Concerns arose in 2000 when Harvard indirectly profited from Smith College's $15 million investment of its endowment with Regiment Capital Management L.L.C. -- a group supervised by a former manager of the Harvard Management Company, the non-profit organization that invests the university's $19.3 billion endowment.
Harvard has reaped financial benefits from the manager's personal financial ventures as well as from the four start-up firms founded by former employees in the past six years -- Adage, Charlesbank, Highfields and Sowood -- which each contain sums ranging from $500 million to $1.8 billion of the College's endowment.
The Cambridge institution has not only enjoyed returns from its investments, peaking as high as 25 percent of Charlesbank's revenues, but it has also earned a portion of the fees that the groups have received from clients, including various universities such as Smith College.
Harvard Management's current president Jack R. Meyer claims that these questionable partnerships saved the University $125 million in fees.

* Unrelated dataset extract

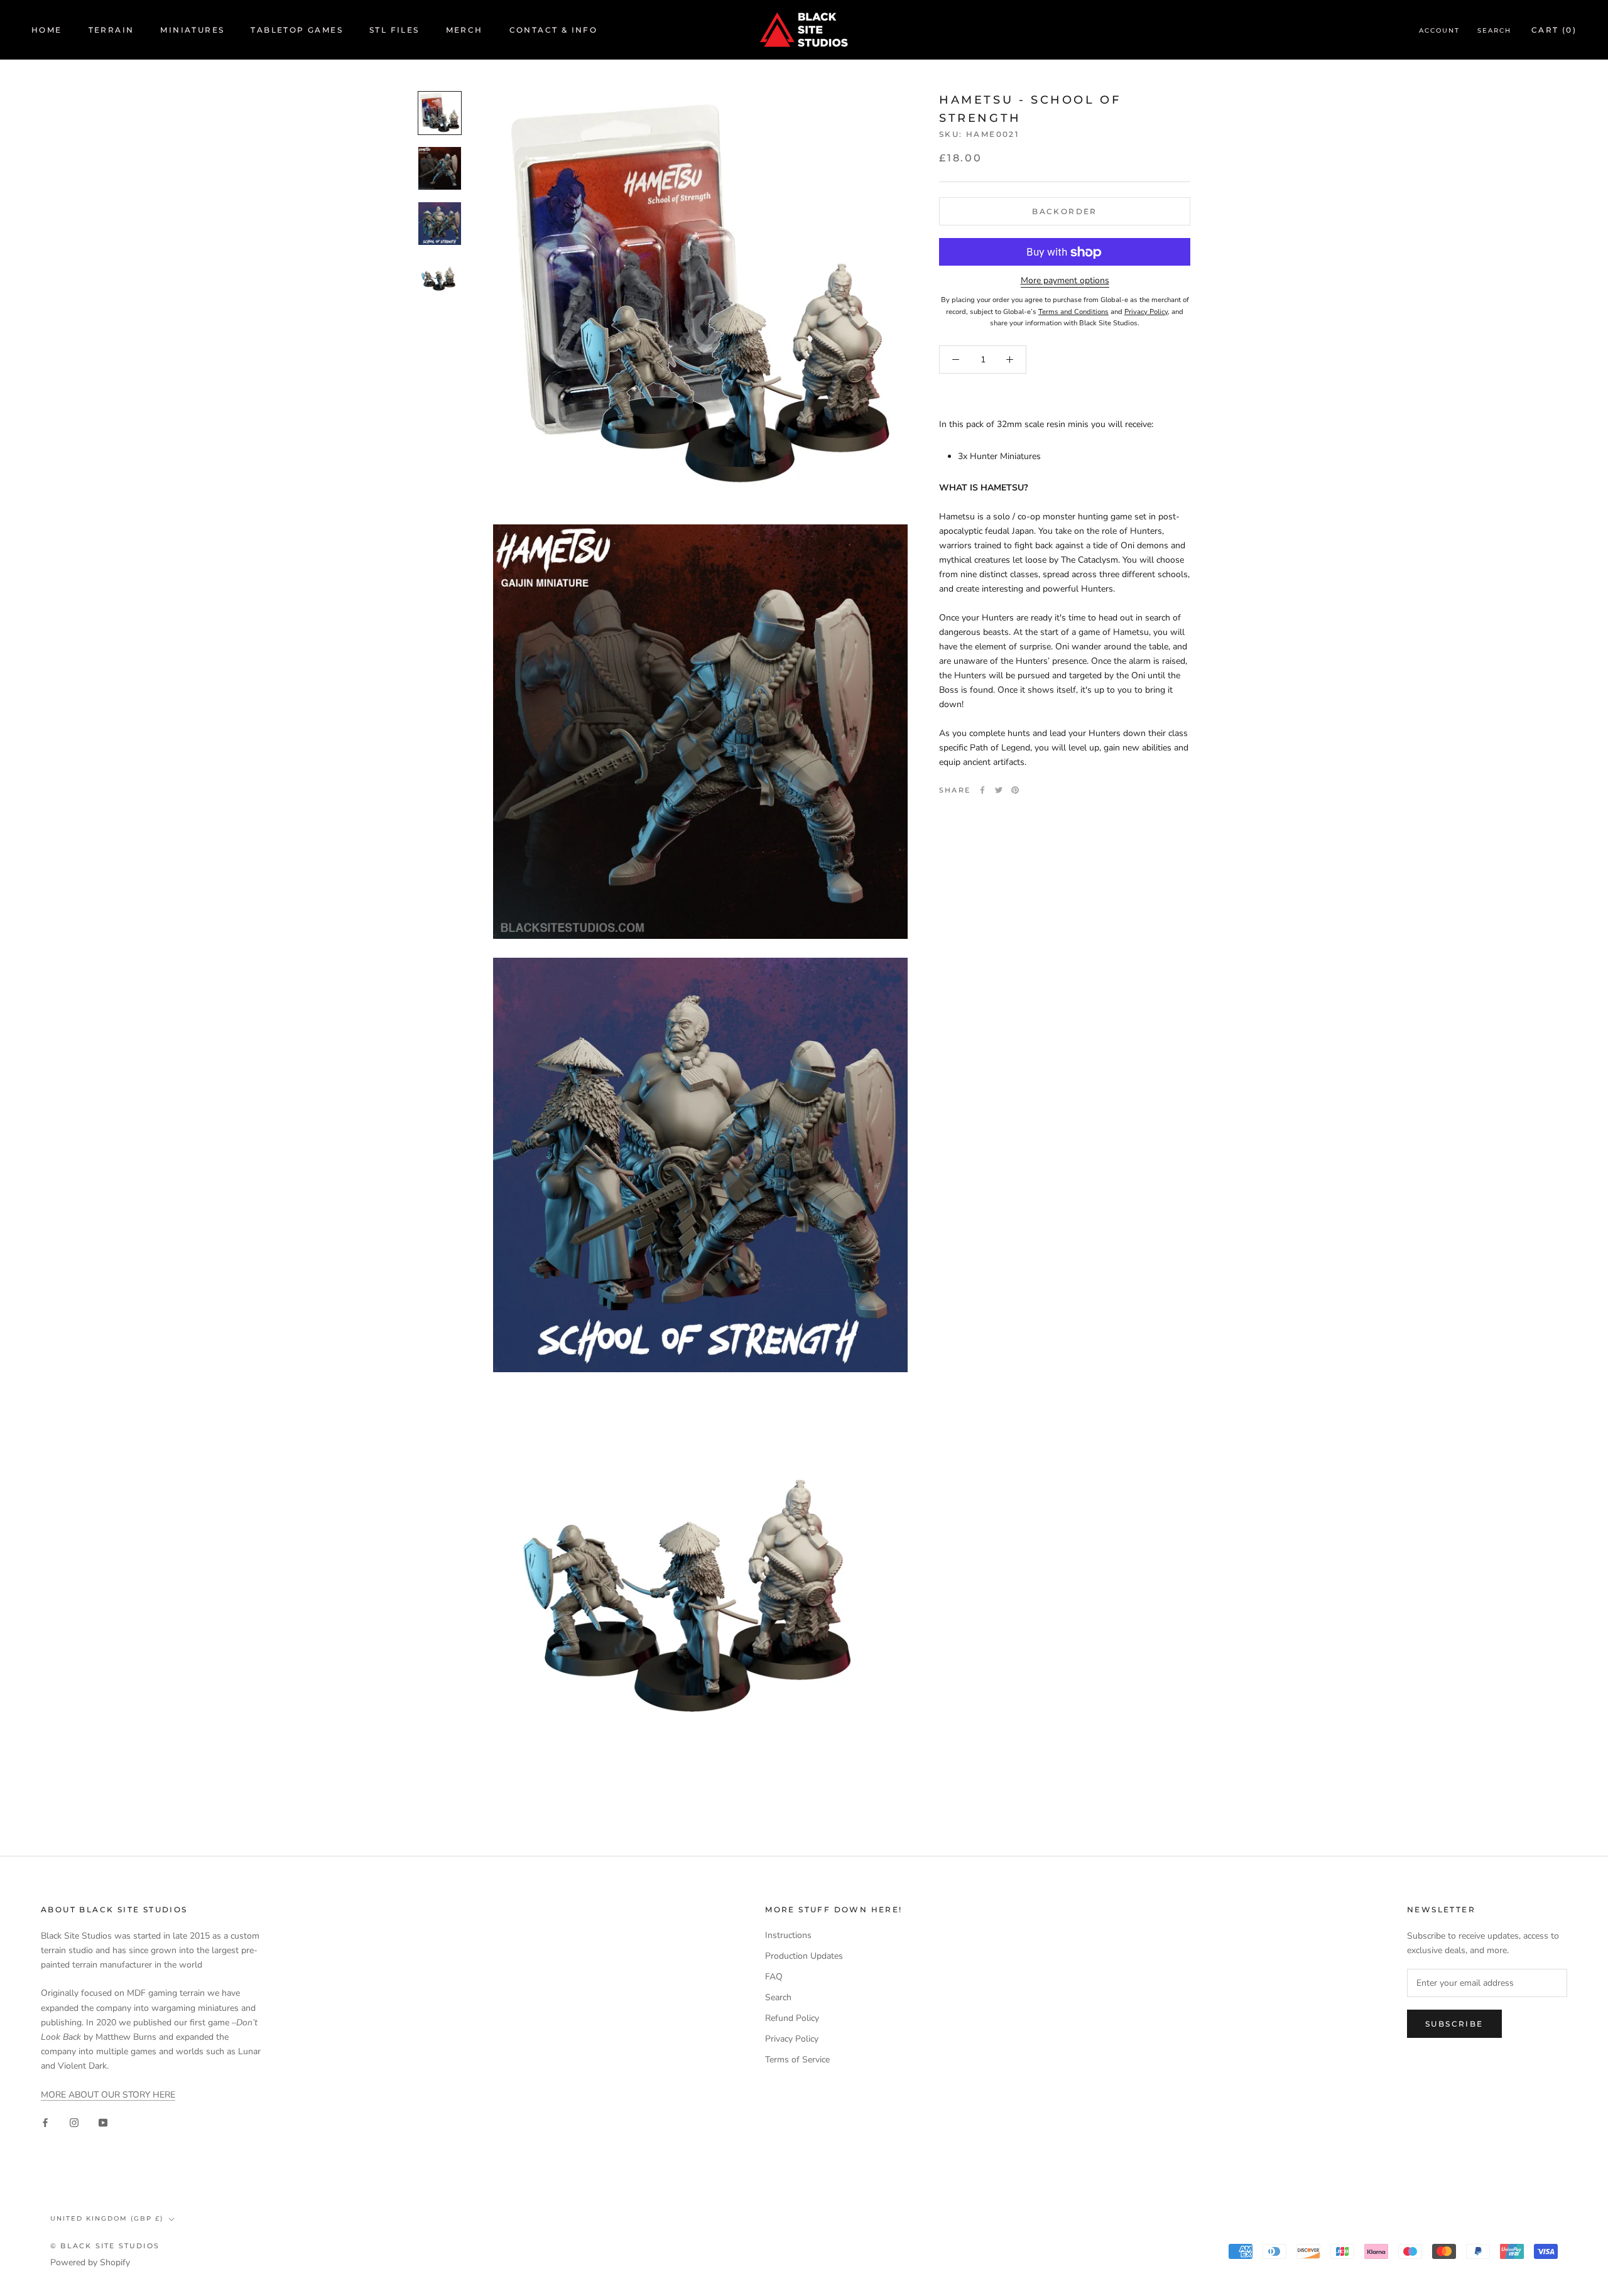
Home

This revenue-sharing relationship, known as "netting" by the IRS, has nevertheless sparked conflicting speculations by former federal tax experts. Some argue that Harvard is subject to a tax bill, which contains interest and penalties based on the fee income it receives from these money managers. Other experts allege that Harvard is devoid of any tax responsibility, since it did not actively participate in the firms' business with clients and because Harvard Management exists as a non-profit organization.
Harvard is not the only university that relies on outside organizations to handle its funds. Dartmouth uses similar management firms.

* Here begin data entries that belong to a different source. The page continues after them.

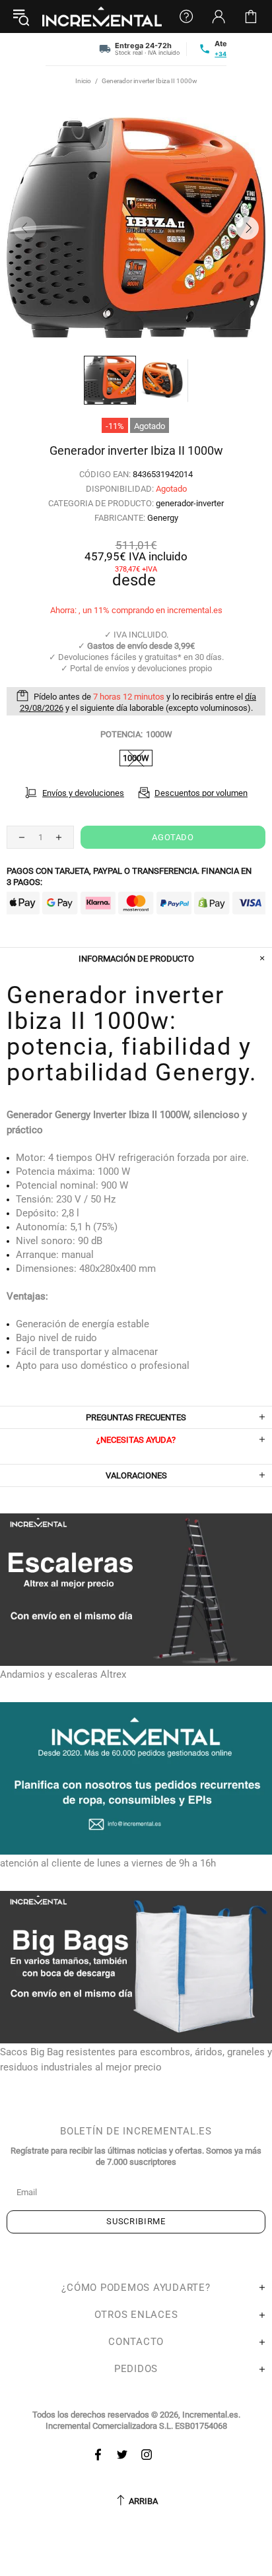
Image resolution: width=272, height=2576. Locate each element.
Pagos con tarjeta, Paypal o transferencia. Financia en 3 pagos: (129, 876)
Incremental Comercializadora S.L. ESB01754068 (136, 2426)
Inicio (83, 80)
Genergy (162, 518)
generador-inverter (190, 503)
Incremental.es (102, 16)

"Part of our investment is under private equity management like that and we do research with different investment opportunities," said Adam Keller, Dartmouth's executive vice president for finance and administration.
Like Harvard, Dartmouth uses different money management groups due to the endowment's large size. "Different groups specialize in different areas," Keller said. "Some specialize in real estate, some specialize in buying companies that go out of business, and some specialize in investing in new start-up companies."

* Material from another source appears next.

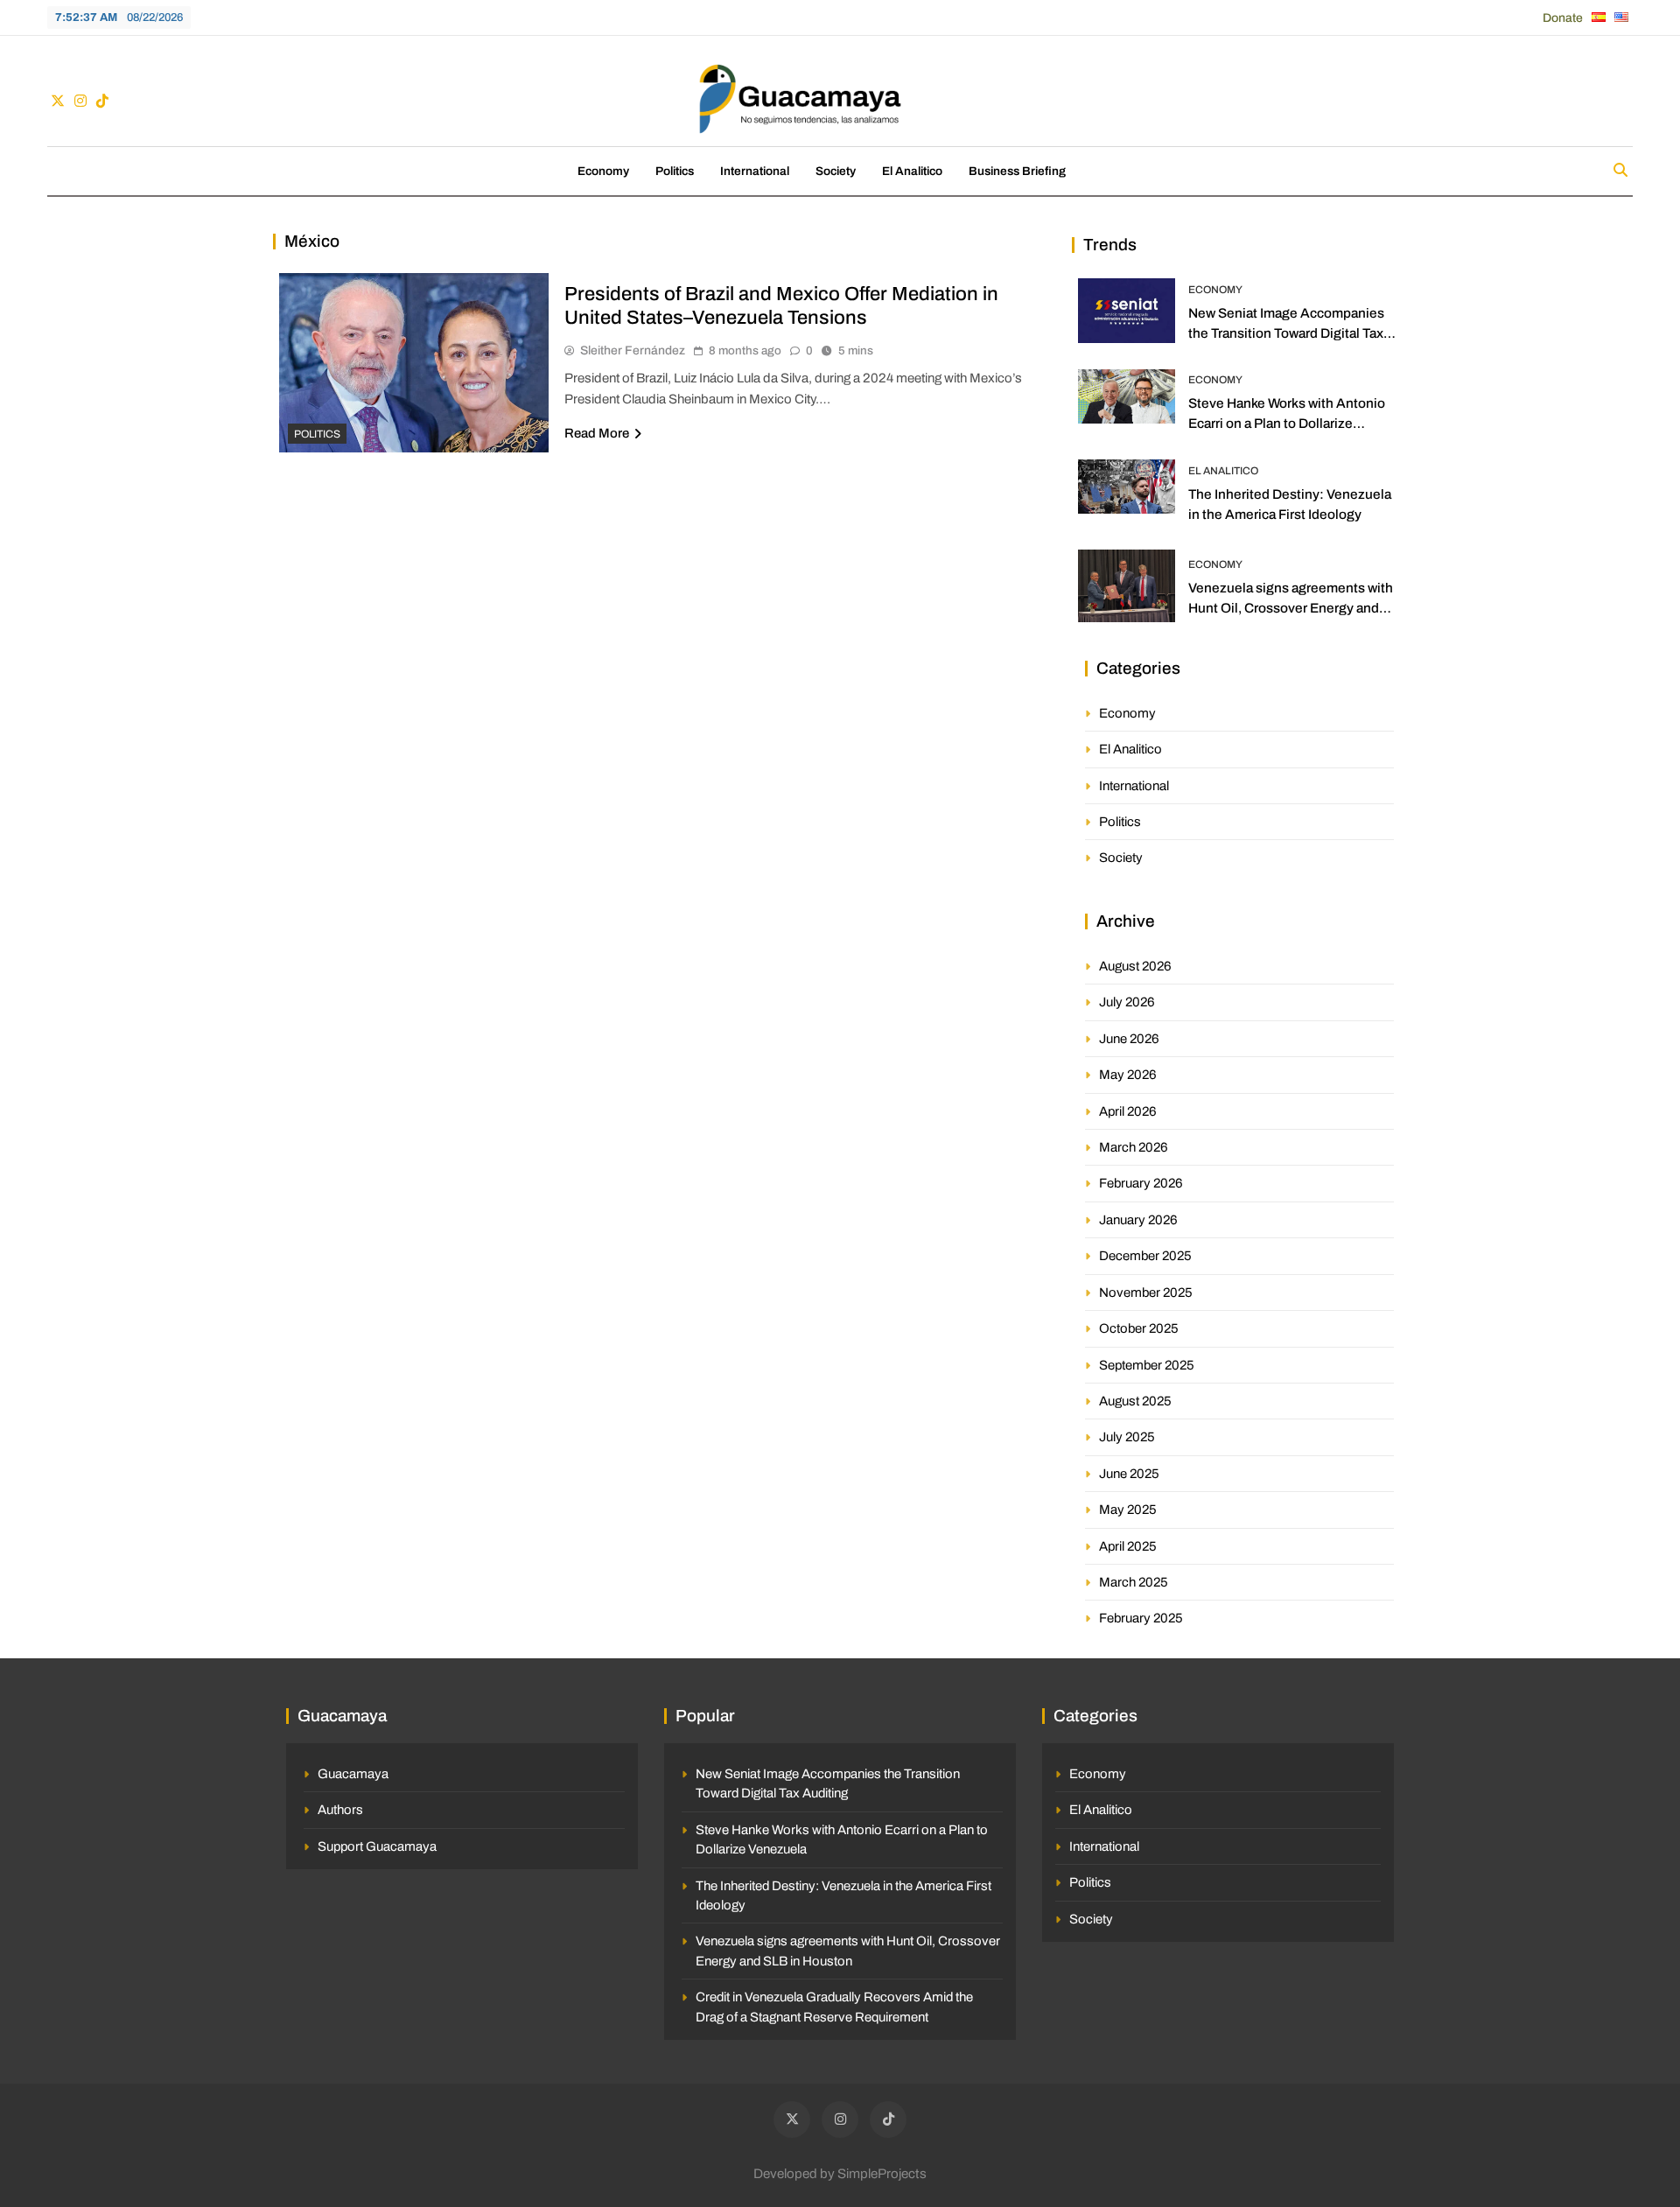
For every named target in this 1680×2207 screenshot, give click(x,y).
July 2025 (1127, 1437)
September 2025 (1146, 1365)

Although it has fiscal ties with several colleges, Harvard has not dipped into Dartmouth's endowment.
"Harvard has a lot more groups to invest their money in," Keller said. "Harvard may choose 200 different managers, and we use some of the same ones, but not those five."
The College's endowment was the only university endowment in the Ivy League to lose market value and "go negative" in 2003, triggering cuts in departments across campus.
"We declined a number of years ago, but in the past year there have been positive returns," Keller said. "For the first three-quarters of the year it has been up 16 percent."